Abidjan le 16 avril 2026 – L’Autorité de Radioprotection, de Sûreté et de Sécurité Nucléaires (ARSN) a déroulé ce jeudi 16 avril 2026 son plan pour une institution qu’elle veut forte. Pour elle; rassurer, affirmer son autorité et rappeler que, même sans centrale nucléaire, la Côte d’Ivoire évolue dans un environnement où le risque radiologique est bien présent est très important.
Face aux journalistes, le Directeur général, Professeur Georges Alain Monnehan, souligne que : « la transition technologique et énergétique exige une régulation rigoureuse, transparente, tournée vers l’avenir ». Une mise en garde à peine voilée dans un pays où les usages du nucléaire civil – médecine, industrie, mines ou agriculture – se multiplient discrètement.

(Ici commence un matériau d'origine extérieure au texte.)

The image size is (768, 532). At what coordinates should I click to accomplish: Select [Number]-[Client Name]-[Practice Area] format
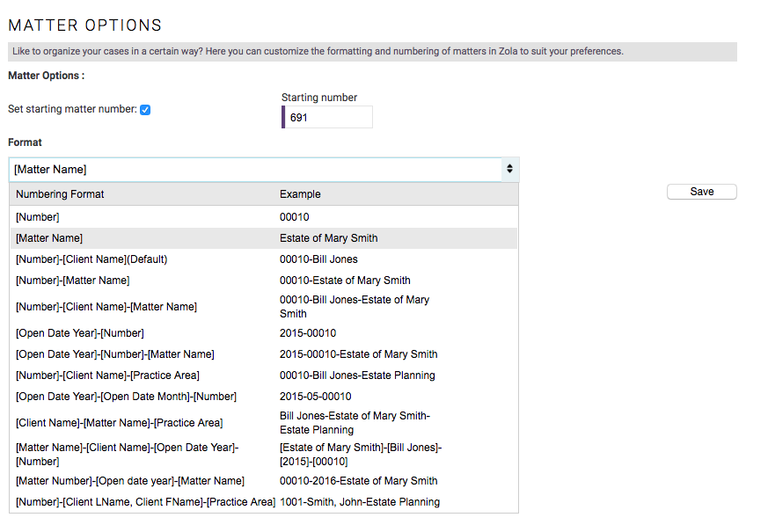coord(264,375)
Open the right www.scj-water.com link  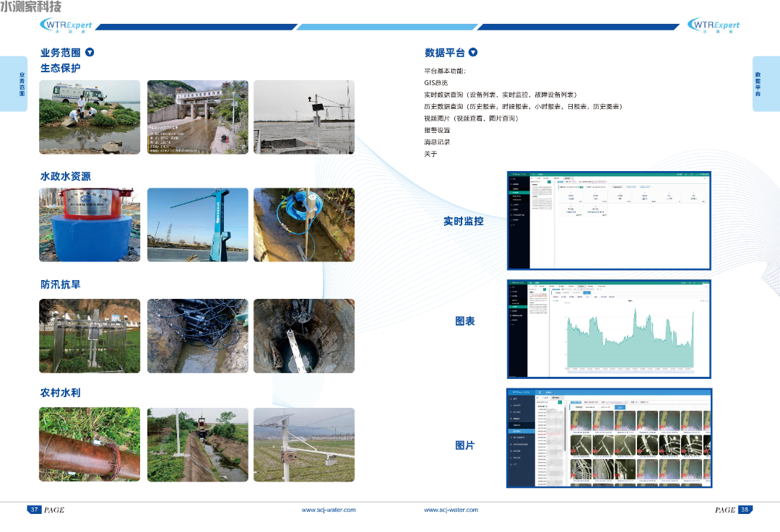451,510
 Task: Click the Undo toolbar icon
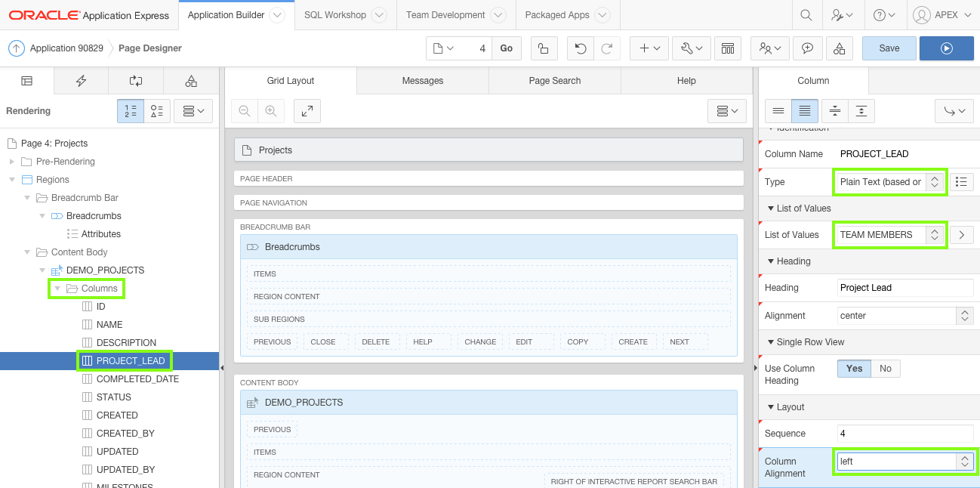click(578, 48)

Car le paradoxe est là : plus ces technologies se développent, plus le risque devient diffus, presque invisible. Et avec lui, une interrogation persistante : qui contrôle réellement ? L’ARSN entend répondre sans détour en se positionnant comme la la solution contre les dérives. Normes renforcées, inspections accrues, vigilance permanente tels qu’atteste le discours du professeur Georges Alain MONNEHAN. Un discours rodé, mais qui appelle à être confronté à la réalité.
Les chiffres avancés pour 2025 témoignent d’une activité très soutenue : 294 inspections réalisées, dont 35 réactives, 529 évaluées et 406 jugées conformes. Mais un détail retient l’attention : 32 installations suspendues pour non-conformité. Derrière ces sanctions, une réalité moins reluisante apparaît, celle d’opérateurs parfois tentés de jouer avec les limites réglementaires. Dans un contexte où les contrôles ont longtemps été jugés insuffisants, ces suspensions sonnent comme un signal d’alerte.
Cette autre donnée est révélatrice : un incident radiologique enregistré, sans dépassement des normes. Un rappel qui indique clairement que le risque zéro n’existe pas.
Depuis quelques années, l’ARSN renforce ses capacités et multiplie les partenariats, notamment avec l’Agence internationale de l’énergie atomique (AIEA). La modernisation du cadre légal, amorcée avec la loi de 2013, marque une rupture avec un dispositif devenu obsolète. Mais cette mise à niveau, bien que nécessaire, intervient tardivement face à l’accélération des usages.
Dans ce contexte, la question de la transparence reste centrale. « La communication est au cœur de notre action », assure le DG. Pourtant, certains observateurs s’interrogent : s’agit-il d’une ouverture réelle ou d’une communication maîtrisée ? Le format même du déjeuner de presse traduit une volonté de proximité, mais aussi de contrôle du message.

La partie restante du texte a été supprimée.